Among 489 comatose OHCA survivors with a median EEG time of 46.6 h, the “highly malignant” pattern (40.7%) was most prevalent, followed by the “benign” (33.9%) and “malignant” (25.4%) patterns. All patients with the highly malignant EEG pattern had poor neurologic outcomes, with 100% specificity in both groups but 59.3% and 56.1% sensitivity in the early and late EEG groups, respectively. However, for patients with “malignant” patterns, 84.8% sensitivity, 77.0% specificity, and 89.5% positive predictive value for poor neurologic outcome were observed. Only 3.5% (9/256) of patients with background EEG frequency of predominant delta waves or undetermined had good neurologic survival. The combination of “highly malignant” or “malignant” EEG pattern with background frequency of delta waves or undetermined increased specificity and positive predictive value, respectively, to up to 98.0% and 98.7%.

Conclusions

The “highly malignant” patterns predicted poor neurologic outcome with a high specificity regardless of EEG measurement time. The assessment of predominant background frequency in addition to EEG patterns can increase the prognostic value of OHCA survivors.
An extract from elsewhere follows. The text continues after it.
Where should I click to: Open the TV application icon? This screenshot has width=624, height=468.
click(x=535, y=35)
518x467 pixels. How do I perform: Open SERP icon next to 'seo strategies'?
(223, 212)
Trial registration KORHN-PRO, NCT02827422. Registered 11 September 2016—Retrospectively registered.

Accurate neurological prognostication is critically important in cardiac arrest survivors with ischemic/reperfusion brain injury. Late awakening of comatose out-of-hospital cardiac arrest (OHCA) patients should be distinguished from irreversible brain damage. A multimodal approach involving delayed timing (after > 72 h) of prognostication has been recommended to minimize the possibility of inappropriate withdrawal of life-sustaining therapy (WLST) for patients who may otherwise achieve meaningful neurological recovery [1, 2].
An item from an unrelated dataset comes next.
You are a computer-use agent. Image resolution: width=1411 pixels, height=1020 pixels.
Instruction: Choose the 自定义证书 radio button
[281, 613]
Electroencephalography (EEG) is the most widely used tool in clinical practice to evaluate cortical brain activity and diagnose seizure [3]. Its use as a neuroprognostic tool is promising, but the inter-rater variability and definitions used to describe specific findings and patterns particularly in post-cardiac arrest patients are limited [4,5,6,7,8]. The American Clinical Neurophysiology Society (ACNS) proposed a standardized terminology for critical care EEG [9]. Current ERC guidelines suggest using highly malignant EEG defined as suppressed background with or without periodic discharges and burst-suppression for indicators of a poor prognosis [2]. Westhall et al. proposed three standardized EEG pattern categories (“highly malignant,” “malignant,” and “benign”) for the assessment of neurological outcome [10]. Recently, a sub-study of the Targeted Temperature Management (TTM) trial first validated the “highly malignant” EEG pattern and reported that it accurately predicts poor neurological outcome with high specificity (98–100%) in EEGs recorded at a median time of 77 h (range 53–102) after cardiac arrest [11]. This was confirmed with the findings of a very recent study of 62 patients that the presence of a “highly malignant” EEG pattern was predictive of a poor neurological outcome, with 100% specificity and 42% sensitivity [12]. However, the new American Heart Association guidelines did not include these three EEG patterns, indicating that their prognostic performance needs to be validated in a large cohort. Moreover, the prognostic accuracy of the “malignant” pattern has been questionable, and the prognostic value of these standardized EEG pattern categories based on the timing of EEG has not been determined yet.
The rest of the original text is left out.